Species of flowering plant

Drymocallis arguta, commonly known as the tall cinquefoil, prairie cinquefoil, or sticky cinquefoil, is a perennial herbaceous plant native to North America. It was formerly included with the typical cinquefoils in the genus Potentilla.

==Description==
The leaves are pinnately compound with an uneven number of leaflets, most commonly 7 to 11. Most leaves are found in a rosette at the base of the plant, but there are some leaves arranged alternately along the flowering stem. Leaves are densely covered in short and somewhat sticky hairs (trichomes).

The flowers are arranged in a tight cluster (cyme) on a long stem from 12–40 in tall. They are strawberry-like, with five white or cream petals, five pointed green sepals between the petals, and a round head of pistils in the center with more than 20 stamens in a ring around it. Nectar is secreted from a ring below the pistils.

The flowers are small and the nectar and pollen are easy for short-tongued insects to reach. Small short-tongued bees visit the flowers to gather or feed on pollen and nectar, hoverflies feed on pollen, and wasps occasionally feed on nectar.

The pistils of pollinated flowers develop into a head of many small brown seeds, which are enclosed by a cup made up of the dried-up sepals.

The root system is a taproot with short rhizomes at the surface, which allow the plant to form tight clumps.

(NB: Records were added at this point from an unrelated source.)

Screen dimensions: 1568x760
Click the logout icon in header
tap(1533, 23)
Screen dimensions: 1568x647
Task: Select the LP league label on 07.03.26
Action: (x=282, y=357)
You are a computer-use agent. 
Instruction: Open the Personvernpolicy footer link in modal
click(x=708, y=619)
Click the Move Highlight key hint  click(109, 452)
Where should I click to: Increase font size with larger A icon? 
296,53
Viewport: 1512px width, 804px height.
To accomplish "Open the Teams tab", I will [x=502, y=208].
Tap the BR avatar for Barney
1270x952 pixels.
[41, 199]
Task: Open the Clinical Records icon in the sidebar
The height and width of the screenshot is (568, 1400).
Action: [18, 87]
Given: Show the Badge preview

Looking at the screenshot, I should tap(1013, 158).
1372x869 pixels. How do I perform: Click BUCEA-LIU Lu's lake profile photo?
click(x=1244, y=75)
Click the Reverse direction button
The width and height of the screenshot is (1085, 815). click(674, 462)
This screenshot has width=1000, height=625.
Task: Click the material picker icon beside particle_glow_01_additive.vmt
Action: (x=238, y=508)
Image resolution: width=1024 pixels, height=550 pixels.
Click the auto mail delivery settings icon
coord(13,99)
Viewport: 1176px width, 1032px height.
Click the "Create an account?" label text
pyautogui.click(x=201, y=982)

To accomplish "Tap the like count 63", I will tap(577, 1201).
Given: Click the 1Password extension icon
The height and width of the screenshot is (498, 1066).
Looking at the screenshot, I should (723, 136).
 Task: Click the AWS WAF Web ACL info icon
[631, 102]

Drymocallis arguta is thought to be a protocarnivorous plant. In a 1999 experiment, several plants in the Pacific Northwest were tested for the carnivorous syndrome, using the digestion of proteins as the diagnostic tool to determine which plants appeared to produce protease enzymes capable of breaking down potential prey. D. arguta displayed a capability to digest and absorb the ^{14}C-labeled algal protein placed on its sticky trichomes. However, it is not known whether the digestive enzymes were produced by the plant itself or surface microbes.